(Requirement): Pick up the passage about whether "preciputary" counts as an English word and carry it on past its final sentence.

(Passage to read):
^^^^

I’ve just come across a very interesting edge case in the perennial issue “What is an English word?” I almost hate to post about it, because by doing so I’m ruining the pristine Google results, which at present consist of three hits: Politics in the Rural Society, by P. M. Jones (“Pockets of preciputary practice existed in the North, notably in Picardy and Flanders”); A History of the Family, Vol. 2: The Impact of Modernity, ed. Andre Burguiere, Christiane Klapisch-Zuber, Martine Segalen, and Francois Zonabend (“It is also clear that the preciputary system which dominated in southern France was related to the stem family”); and “From mother to daughter: The transmission of fertility” by Agnès Fine, Véronique Moulinié, and Jean-Claude Sangoï (“However, in the Haut-Comminges, when inheritance is preciputary, it lends no systematic advantage to the eldest son”). From those quotes it sounds like an ordinary word, perhaps a little specialized (I’m pretty sure no one reading this will know what it means) but a member in good standing of the English word-hoard. And yet it is not in any English dictionary, not even in the remote reaches of the OED (an advanced search turns up no results), and three Google hits is essentially zero as far as frequency of use is concerned.

^^^^

Excerpts from a dataset
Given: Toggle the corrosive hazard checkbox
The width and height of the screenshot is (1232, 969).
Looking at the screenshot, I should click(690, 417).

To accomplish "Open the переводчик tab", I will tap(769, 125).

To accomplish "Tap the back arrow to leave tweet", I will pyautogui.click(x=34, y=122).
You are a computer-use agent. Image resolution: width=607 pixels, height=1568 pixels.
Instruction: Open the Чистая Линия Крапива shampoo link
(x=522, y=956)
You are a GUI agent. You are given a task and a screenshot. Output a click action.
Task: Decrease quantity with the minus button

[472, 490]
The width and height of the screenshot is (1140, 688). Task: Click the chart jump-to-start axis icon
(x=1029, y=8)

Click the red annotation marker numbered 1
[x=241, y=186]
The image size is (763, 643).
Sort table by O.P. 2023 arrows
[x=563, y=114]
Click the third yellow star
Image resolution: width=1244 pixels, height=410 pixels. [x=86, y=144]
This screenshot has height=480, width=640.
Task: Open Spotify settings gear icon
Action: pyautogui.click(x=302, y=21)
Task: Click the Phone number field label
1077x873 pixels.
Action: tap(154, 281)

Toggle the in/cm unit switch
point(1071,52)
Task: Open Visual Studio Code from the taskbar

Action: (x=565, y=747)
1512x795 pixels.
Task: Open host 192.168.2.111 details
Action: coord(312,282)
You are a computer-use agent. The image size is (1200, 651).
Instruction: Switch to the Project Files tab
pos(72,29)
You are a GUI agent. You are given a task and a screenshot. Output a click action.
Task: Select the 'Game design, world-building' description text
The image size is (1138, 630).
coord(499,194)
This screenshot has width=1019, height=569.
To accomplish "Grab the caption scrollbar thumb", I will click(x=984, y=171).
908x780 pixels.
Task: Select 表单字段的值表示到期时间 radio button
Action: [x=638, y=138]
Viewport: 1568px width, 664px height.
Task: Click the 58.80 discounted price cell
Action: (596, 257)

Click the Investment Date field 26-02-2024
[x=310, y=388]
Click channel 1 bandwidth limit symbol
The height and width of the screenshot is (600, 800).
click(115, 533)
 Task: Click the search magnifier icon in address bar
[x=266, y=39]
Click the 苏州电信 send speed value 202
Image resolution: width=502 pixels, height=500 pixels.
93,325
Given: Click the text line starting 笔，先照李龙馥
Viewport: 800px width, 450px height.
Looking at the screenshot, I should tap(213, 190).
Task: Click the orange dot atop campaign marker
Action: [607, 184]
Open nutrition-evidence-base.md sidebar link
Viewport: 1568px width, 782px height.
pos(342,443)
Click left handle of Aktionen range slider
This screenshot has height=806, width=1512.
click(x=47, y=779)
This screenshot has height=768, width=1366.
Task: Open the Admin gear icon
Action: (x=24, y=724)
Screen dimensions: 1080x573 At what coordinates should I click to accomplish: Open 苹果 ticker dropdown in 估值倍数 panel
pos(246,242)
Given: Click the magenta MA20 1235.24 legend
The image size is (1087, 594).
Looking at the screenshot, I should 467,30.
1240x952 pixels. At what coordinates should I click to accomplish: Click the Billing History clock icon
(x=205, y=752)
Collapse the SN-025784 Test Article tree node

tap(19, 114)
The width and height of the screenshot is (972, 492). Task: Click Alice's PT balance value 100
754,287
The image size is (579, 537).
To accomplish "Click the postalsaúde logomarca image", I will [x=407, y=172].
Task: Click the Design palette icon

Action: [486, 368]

^^^^

(Result):
What does it mean, you ask? Well, it’s an anglicized form of French préciputaire (an adjective based on the noun préciput, from Latin praecipuum), so let’s turn to The Council of Europe French-English Legal Dictionary; on p. 89 we find “donation préciputaire – money, chattels or land which the surviving spouse is entitled to take from the community property before partition,” and on p. 226 “part préciputaire – gift to an heir out of an estate in addition to his share.” Apparently there is no other single-word English equivalent, using the French adjective would be awkward, and using a long periphrasis every time you want to deal with the concept would be even more so. So even though by all normal measures there is no English word “preciputary,” I am leaving it in the text I’m editing, and encouraging others to use it so its foothold will be less precarious (or précaire, as they say in France).
Serendipity! A few hours back, I barged into a discussion at work of whether a certain word was “actually Russian” (alas, I didn’t catch the word itself) with the question of whether abarstic was actually English. It’s in the OED, defined as ‘insatiable’, but it has no known etymology, and all four examples are drawn from other dictionaries.
I myself used it to answer a silly Quora question, and while other people replied with old tired shibboleths like hopefully, whatever, like, always/never, because, definitely ad nauseam, I came out for the permanent abolition of abarstic.
See also éburation.
Thanks for this post. I redid your google and came across one of those blogs who list your post titles in their blogroll. That led me to a wonderful post on the awkwardness of having the Annunciation and the Passion falling on the same day this year.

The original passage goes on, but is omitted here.